Solution Implementation

Time and Space Complexity

Time Complexity: O(n × log n)

The time complexity consists of two main parts:

• Sorting the array nums.sort() takes O(n × log n) time
• The for loop iterates through all n elements, and for each element, it performs a binary search using bisect_left() which takes O(log n) time. This gives us O(n × log n) for the loop
• Overall: O(n × log n) + O(n × log n) = O(n × log n)

Space Complexity: O(log n)

The space complexity is determined by:

• The sorting algorithm (typically Timsort in Python) uses O(log n) space for its recursive call stack
• The bisect_left() function uses O(1) space as it's implemented iteratively
• Other variables (ans, i, j, x) use O(1) space
• Overall: O(log n)

Where n is the length of the array nums.

Learn more about how to find time and space complexity quickly.

Common Pitfalls

Pitfall 1: Forgetting to limit the binary search range

The Problem: A common mistake is using bisect_left(nums, target - nums[j]) without the hi=j parameter. This searches the entire array instead of just the elements before position j.

Why it's wrong:

• It violates the constraint i < j by potentially finding indices greater than or equal to j
• It can count the same element pairing with itself when nums[j] + nums[j] < target
• It may double-count pairs (counting both (i,j) and (j,i) as separate pairs)

Incorrect Code:

for j, x in enumerate(nums):
    i = bisect_left(nums, target - x)  # Wrong! Searches entire array
    ans += i

Correct Solution:

for j, x in enumerate(nums):
    i = bisect_left(nums, target - x, hi=j)  # Correct! Only searches [0, j)
    ans += i

Pitfall 2: Using bisect_right instead of bisect_left

The Problem: Using bisect_right would find the rightmost position where we could insert target - x, which gives us one position too far.

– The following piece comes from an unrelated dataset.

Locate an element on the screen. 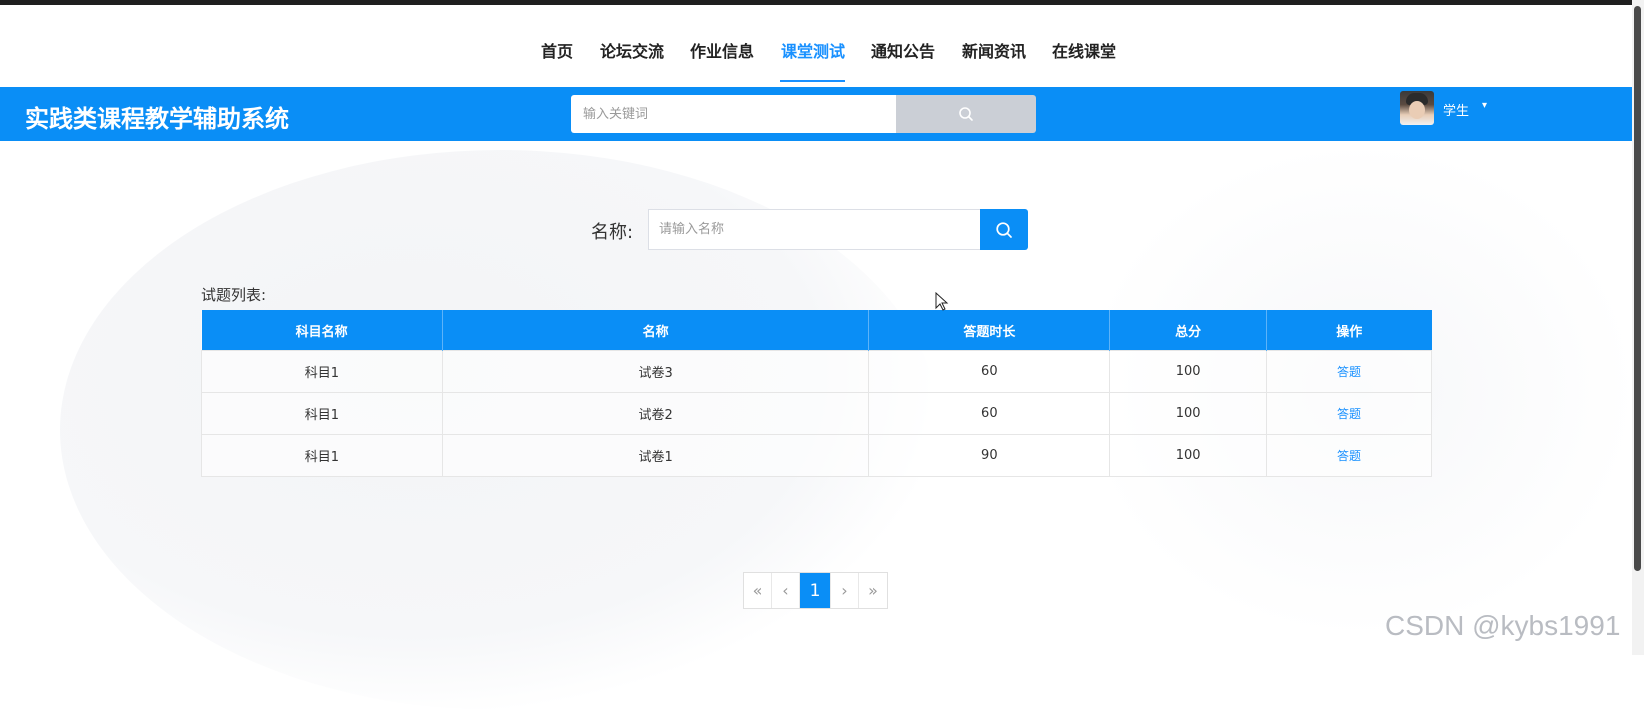 Image resolution: width=1644 pixels, height=710 pixels. cell-name: 试卷3 is located at coordinates (656, 372).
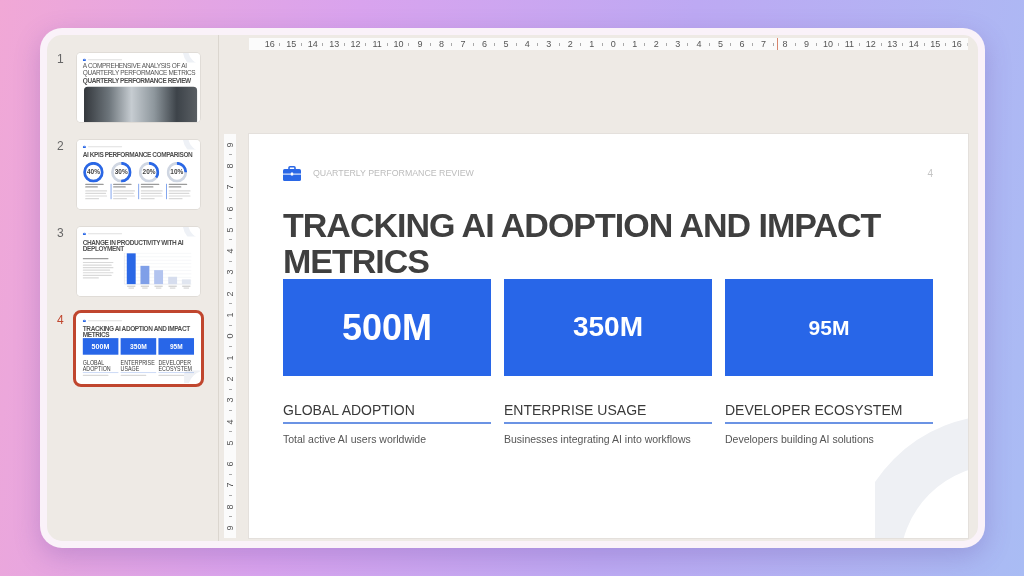  Describe the element at coordinates (349, 410) in the screenshot. I see `metric-label: GLOBAL ADOPTION` at that location.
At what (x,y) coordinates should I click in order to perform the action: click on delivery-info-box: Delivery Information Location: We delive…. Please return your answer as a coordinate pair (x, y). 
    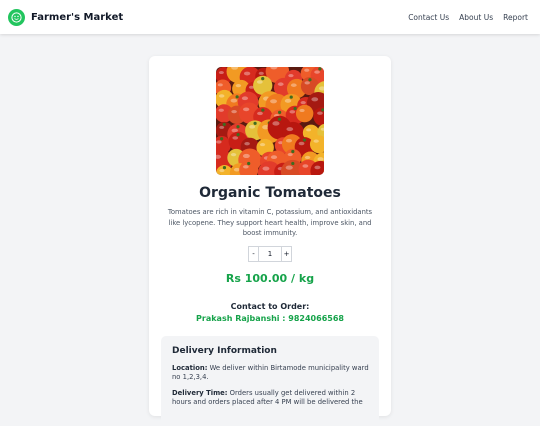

Why it's wrong: If there are elements exactly equal to target - nums[j], we don't want to include them since nums[i] + nums[j] would equal target, not be less than it.

Incorrect Code:

i = bisect_right(nums, target - x - 1, hi=j)  # Trying to compensate with -1

Correct Solution:

i = bisect_left(nums, target - x, hi=j)  # Finds first element >= target - x

Pitfall 3: Incorrect handling when all elements before j are valid

The Problem: Not understanding what bisect_left returns when all elements in the search range are valid pairs.

Example scenario: If nums = [1, 2, 8], target = 10, and we're at j = 2 (element 8):

• We search for elements < 10 - 8 = 2 in range [0, 2)
• bisect_left returns 1 (the position where 2 would be inserted)
• This correctly indicates that only index 0 (element 1) forms a valid pair

Key Understanding: bisect_left returns the count of elements strictly less than the search value, which is exactly what we need.